**The data**

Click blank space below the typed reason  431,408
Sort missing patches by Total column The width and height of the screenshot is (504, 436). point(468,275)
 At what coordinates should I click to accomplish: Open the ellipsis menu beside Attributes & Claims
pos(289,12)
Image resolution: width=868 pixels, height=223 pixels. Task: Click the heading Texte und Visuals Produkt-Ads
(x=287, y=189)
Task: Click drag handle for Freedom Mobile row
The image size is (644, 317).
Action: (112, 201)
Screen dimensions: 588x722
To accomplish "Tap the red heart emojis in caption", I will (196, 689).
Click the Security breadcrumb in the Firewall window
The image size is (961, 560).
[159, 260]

---

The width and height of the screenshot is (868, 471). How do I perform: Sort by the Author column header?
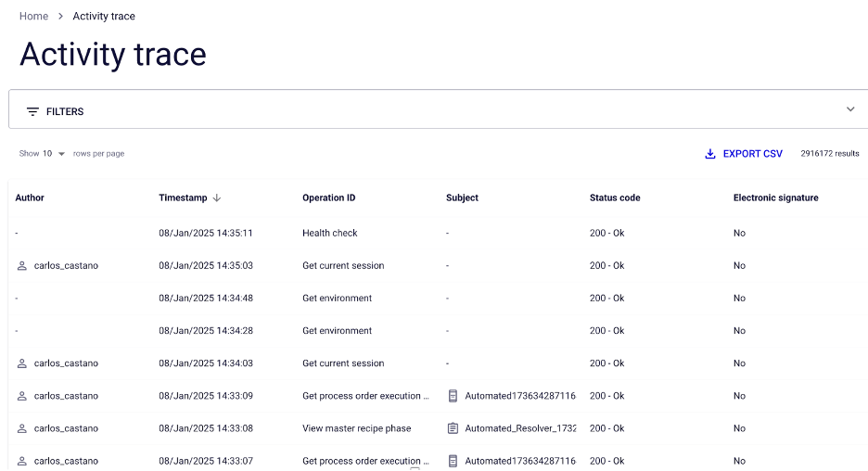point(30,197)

**Directions for this task**
Restate word for word the entries above, starting at the line with "Click blank space" and ending at the line with "Screen dimensions: 588x722", inclusive, and no others.

**Result of the exercise**
Click blank space below the typed reason  431,408
Sort missing patches by Total column The width and height of the screenshot is (504, 436). point(468,275)
 At what coordinates should I click to accomplish: Open the ellipsis menu beside Attributes & Claims
pos(289,12)
Image resolution: width=868 pixels, height=223 pixels. Task: Click the heading Texte und Visuals Produkt-Ads
(x=287, y=189)
Task: Click drag handle for Freedom Mobile row
The image size is (644, 317).
Action: (112, 201)
Screen dimensions: 588x722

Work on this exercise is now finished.